> [Problem]: For this exercise, reproduce only the lines from the one holding "Where should I" through the final line of the data below, exactly, and omit pictures.

> [Data to examine]:

[Start of section]

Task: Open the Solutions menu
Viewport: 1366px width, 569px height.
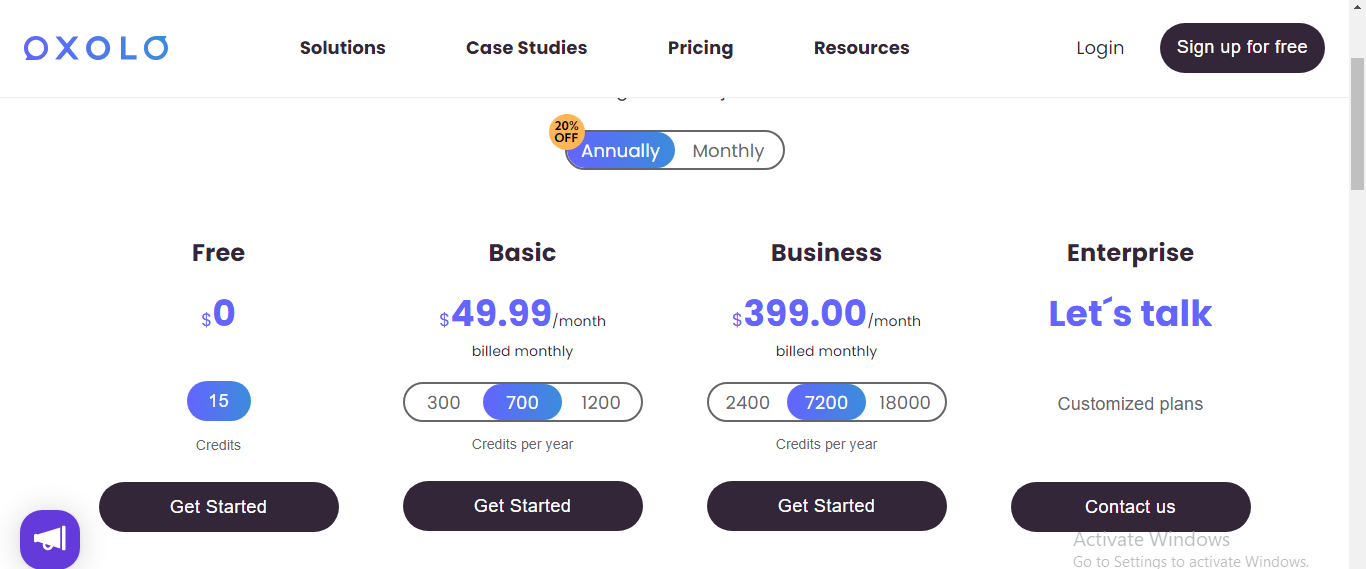Action: tap(343, 48)
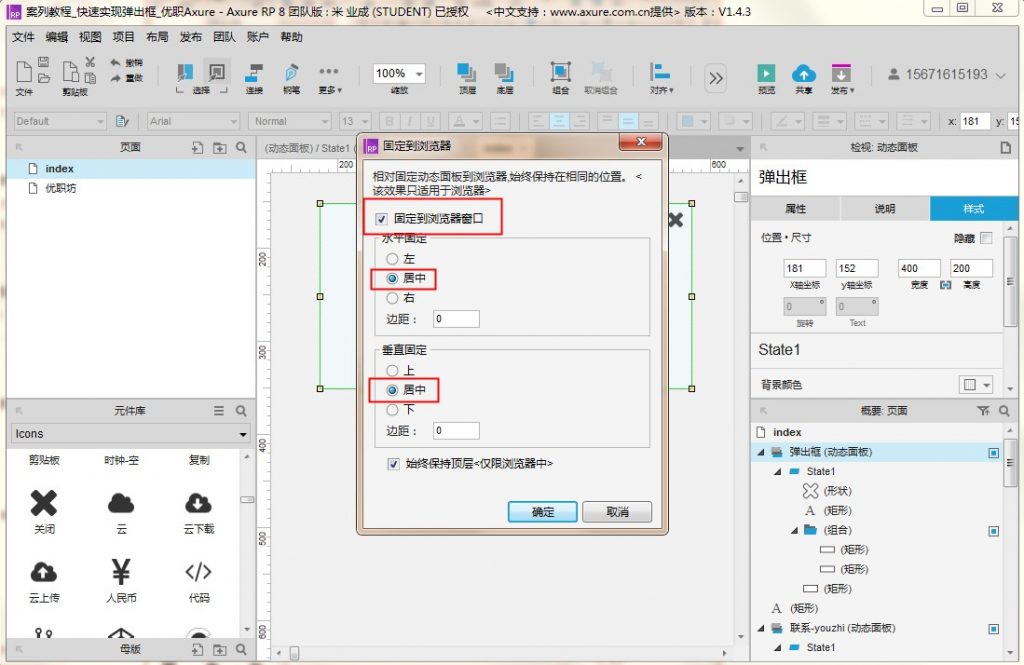1024x665 pixels.
Task: Select the 钢笔 pen tool icon
Action: pos(291,74)

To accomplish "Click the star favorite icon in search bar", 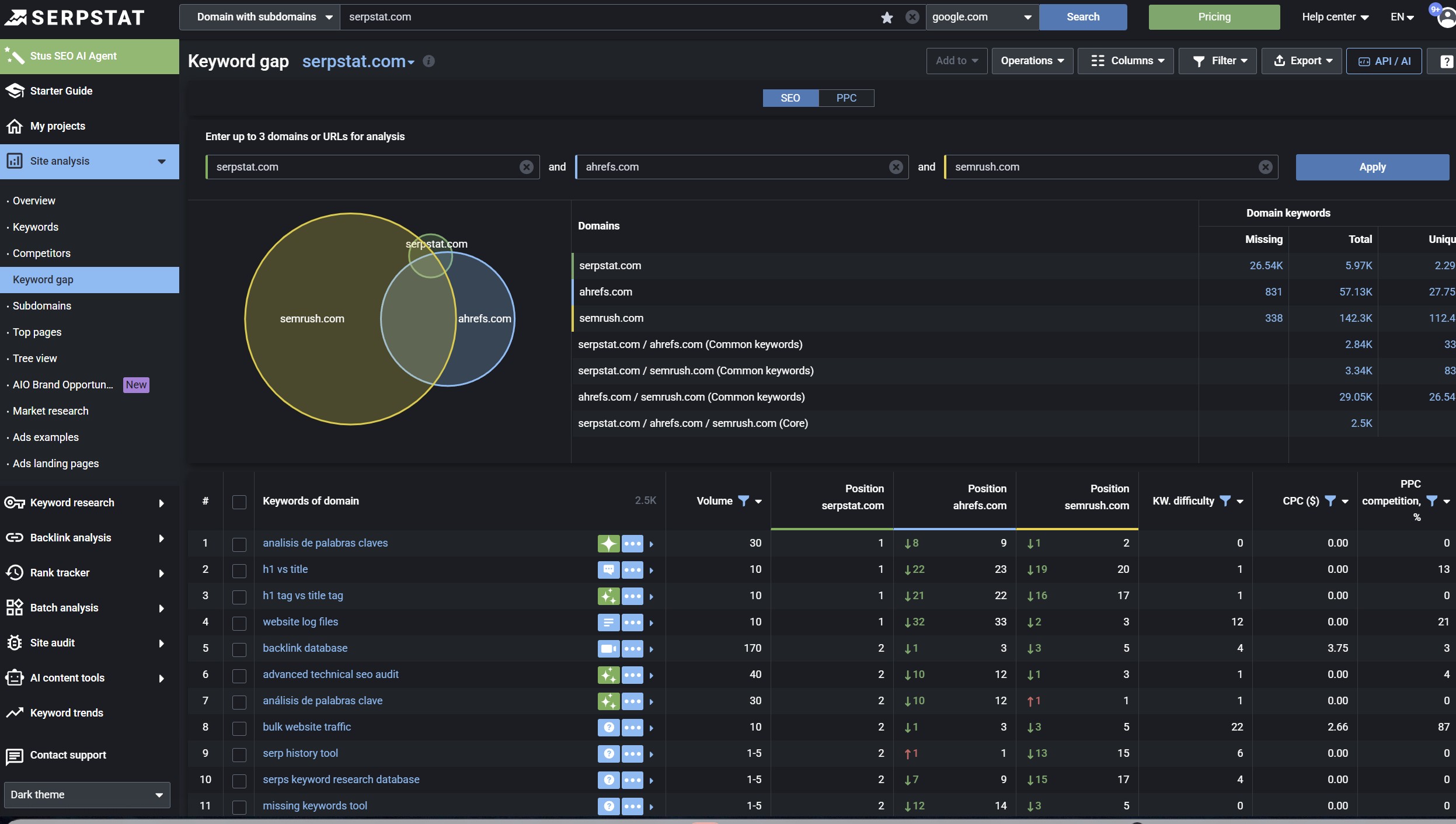I will point(887,18).
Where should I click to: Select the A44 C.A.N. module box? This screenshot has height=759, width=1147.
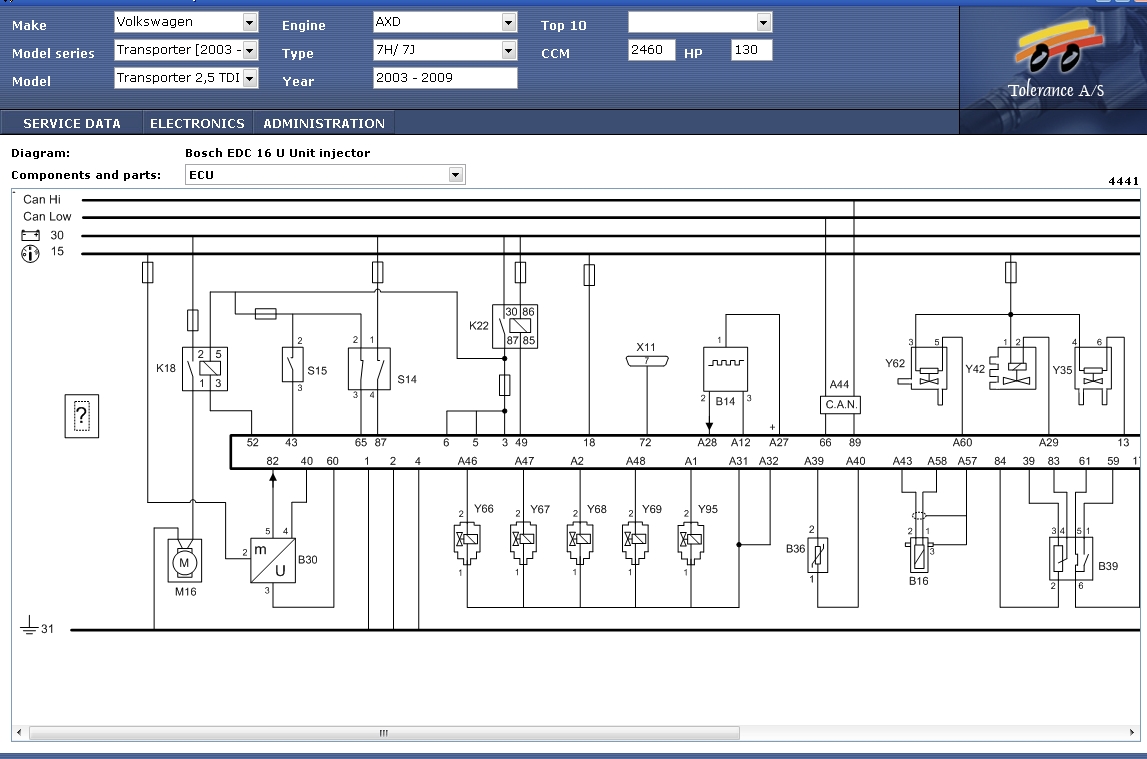[839, 405]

[End of section]

> [Answer section]:
Where should I click to: Select the A44 C.A.N. module box? This screenshot has height=759, width=1147.
[839, 405]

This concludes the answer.